= Exercise instructions =
Could you copy each line of the entries that contains "City"?

** Opening Material provided block **

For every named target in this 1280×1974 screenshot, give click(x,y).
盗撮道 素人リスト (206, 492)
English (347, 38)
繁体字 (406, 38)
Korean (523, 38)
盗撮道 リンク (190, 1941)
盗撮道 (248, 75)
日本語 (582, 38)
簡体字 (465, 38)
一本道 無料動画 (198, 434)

** Closing Material provided block **
** Opening Material provided block **

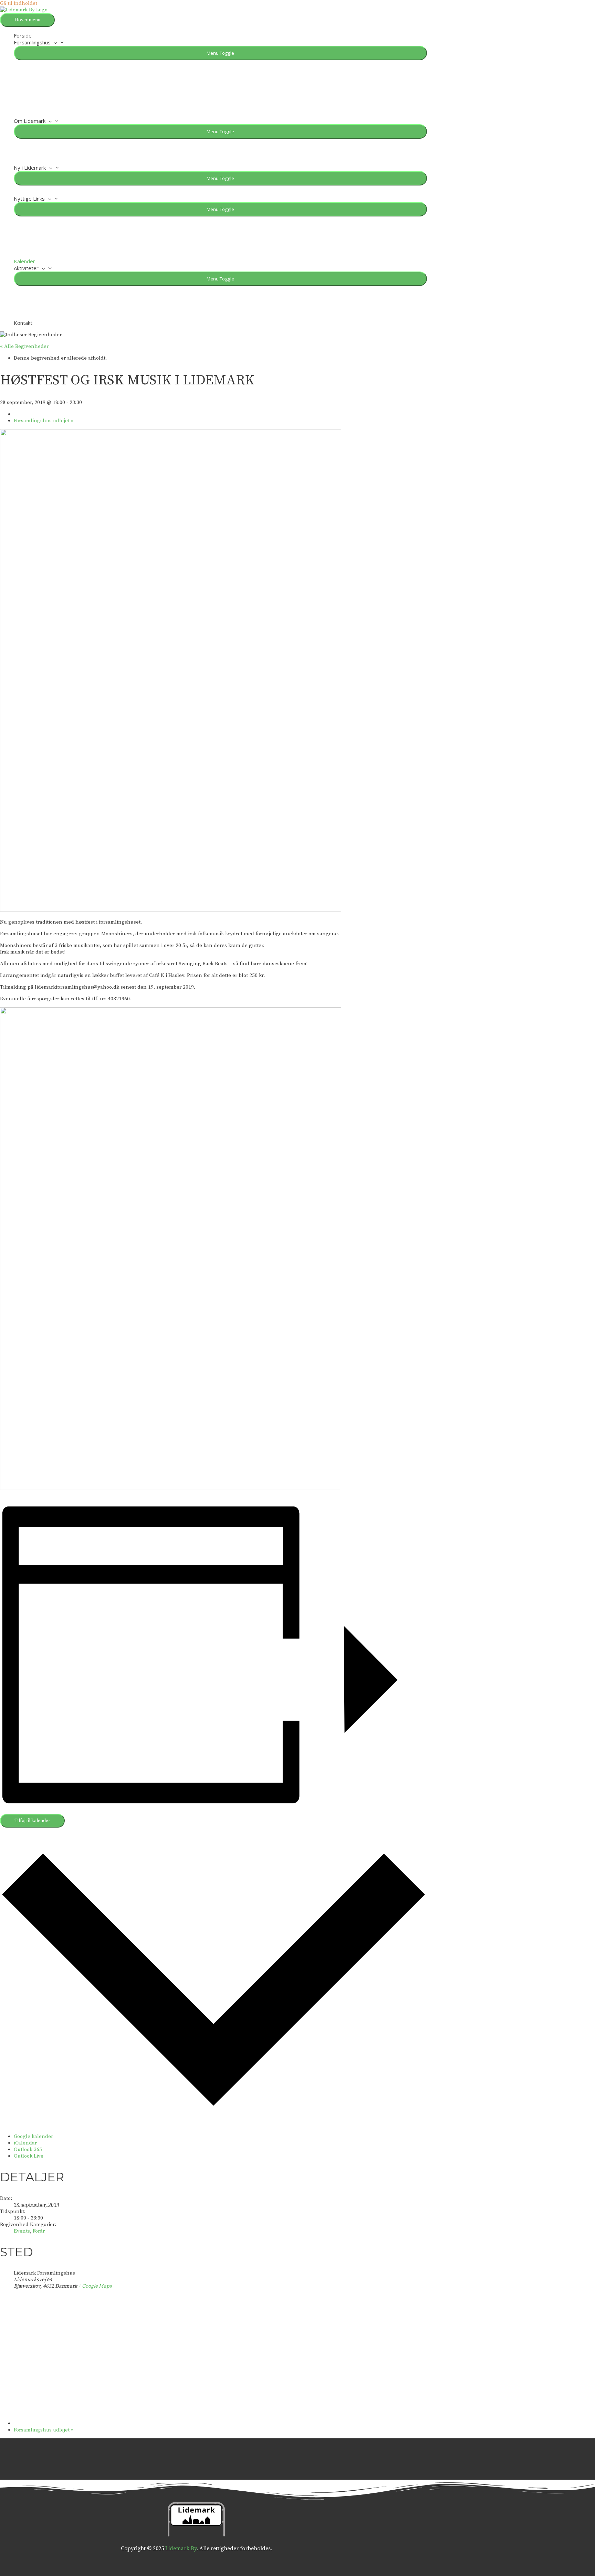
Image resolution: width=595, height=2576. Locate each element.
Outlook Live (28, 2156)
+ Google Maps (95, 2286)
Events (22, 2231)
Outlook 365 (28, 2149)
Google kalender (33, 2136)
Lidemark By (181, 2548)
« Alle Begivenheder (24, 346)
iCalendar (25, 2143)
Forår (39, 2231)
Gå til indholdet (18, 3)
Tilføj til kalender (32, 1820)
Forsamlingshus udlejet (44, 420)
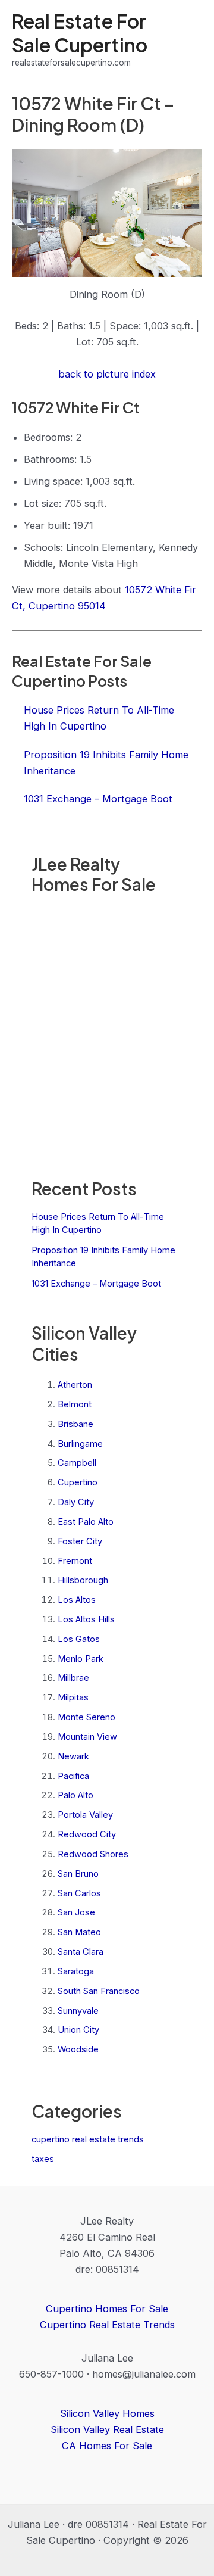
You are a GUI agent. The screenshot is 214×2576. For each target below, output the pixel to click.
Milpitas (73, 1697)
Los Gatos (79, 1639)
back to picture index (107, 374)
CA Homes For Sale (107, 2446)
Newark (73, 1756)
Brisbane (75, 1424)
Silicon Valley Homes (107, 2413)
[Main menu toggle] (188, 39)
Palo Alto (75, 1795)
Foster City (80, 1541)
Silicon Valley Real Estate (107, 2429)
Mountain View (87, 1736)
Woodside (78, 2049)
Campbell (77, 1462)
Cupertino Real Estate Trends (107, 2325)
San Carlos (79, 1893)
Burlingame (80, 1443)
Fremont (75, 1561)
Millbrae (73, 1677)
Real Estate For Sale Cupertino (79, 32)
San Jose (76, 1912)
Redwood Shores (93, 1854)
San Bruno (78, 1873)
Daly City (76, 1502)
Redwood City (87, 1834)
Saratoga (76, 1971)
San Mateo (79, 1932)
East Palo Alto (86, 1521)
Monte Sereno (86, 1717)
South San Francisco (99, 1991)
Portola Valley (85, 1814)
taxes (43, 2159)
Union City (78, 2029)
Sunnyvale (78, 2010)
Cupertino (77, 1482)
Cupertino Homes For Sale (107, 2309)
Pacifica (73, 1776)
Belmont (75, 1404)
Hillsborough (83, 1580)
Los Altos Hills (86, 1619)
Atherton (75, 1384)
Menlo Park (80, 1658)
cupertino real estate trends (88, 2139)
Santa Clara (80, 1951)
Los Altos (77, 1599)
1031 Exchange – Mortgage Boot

** Closing Material provided block **

= Solved problem =
Foster City (80, 1541)
Daly City (76, 1502)
Redwood City (87, 1834)
Union City (78, 2029)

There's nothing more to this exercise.